▶ [Task]
Every line of the material must be given again verbatim. Skip the images.

▶ [Source information]

>>>>>

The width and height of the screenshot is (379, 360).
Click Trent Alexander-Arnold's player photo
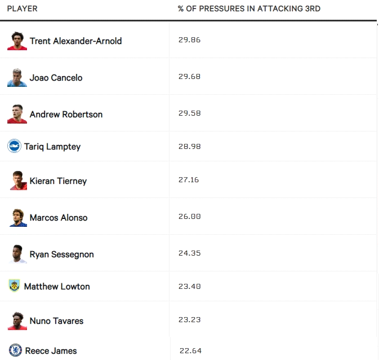(17, 41)
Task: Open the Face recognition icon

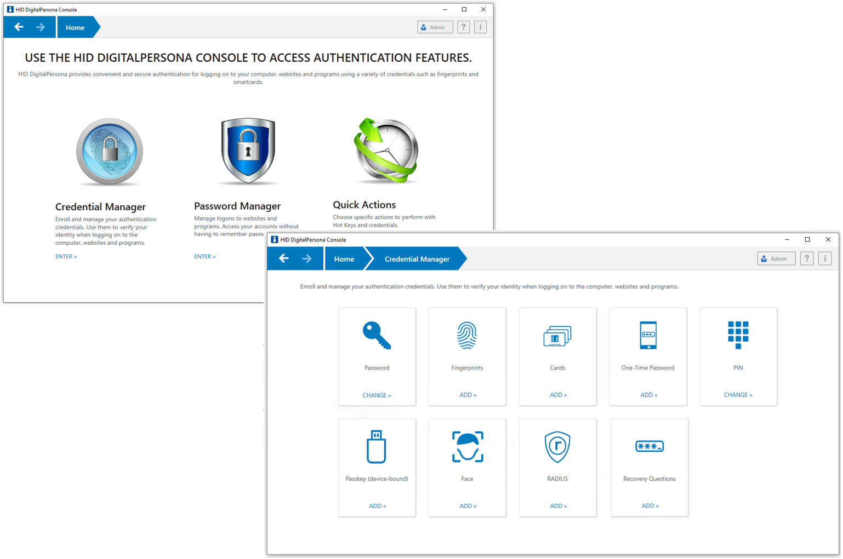Action: (467, 447)
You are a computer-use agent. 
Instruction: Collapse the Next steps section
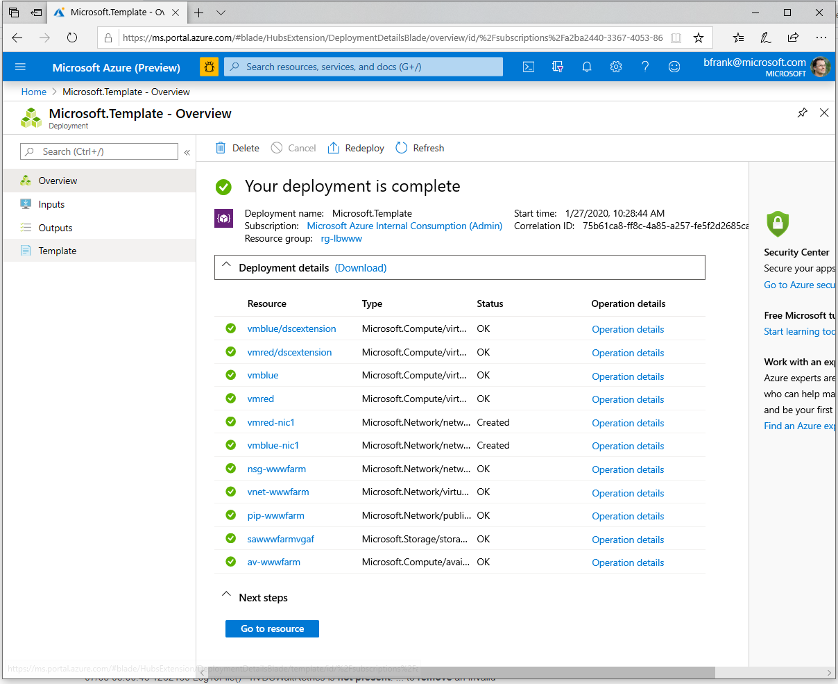[x=226, y=597]
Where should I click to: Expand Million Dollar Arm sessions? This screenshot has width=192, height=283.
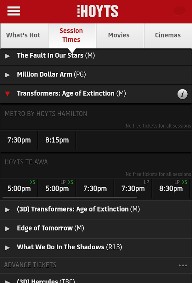click(x=51, y=75)
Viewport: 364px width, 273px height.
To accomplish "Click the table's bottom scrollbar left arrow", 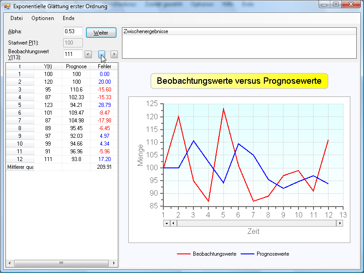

<<<<<

▶ [Answer area]
The width and height of the screenshot is (379, 360).
Click Trent Alexander-Arnold's player photo
(17, 41)
Task: Open the Face recognition icon

Action: (467, 447)
You are a computer-use agent. 
Instruction: Collapse the Next steps section
[x=226, y=597]
Where should I click to: Expand Million Dollar Arm sessions? This screenshot has width=192, height=283.
click(x=51, y=75)
Viewport: 364px width, 273px height.
To accomplish "Click the table's bottom scrollbar left arrow", 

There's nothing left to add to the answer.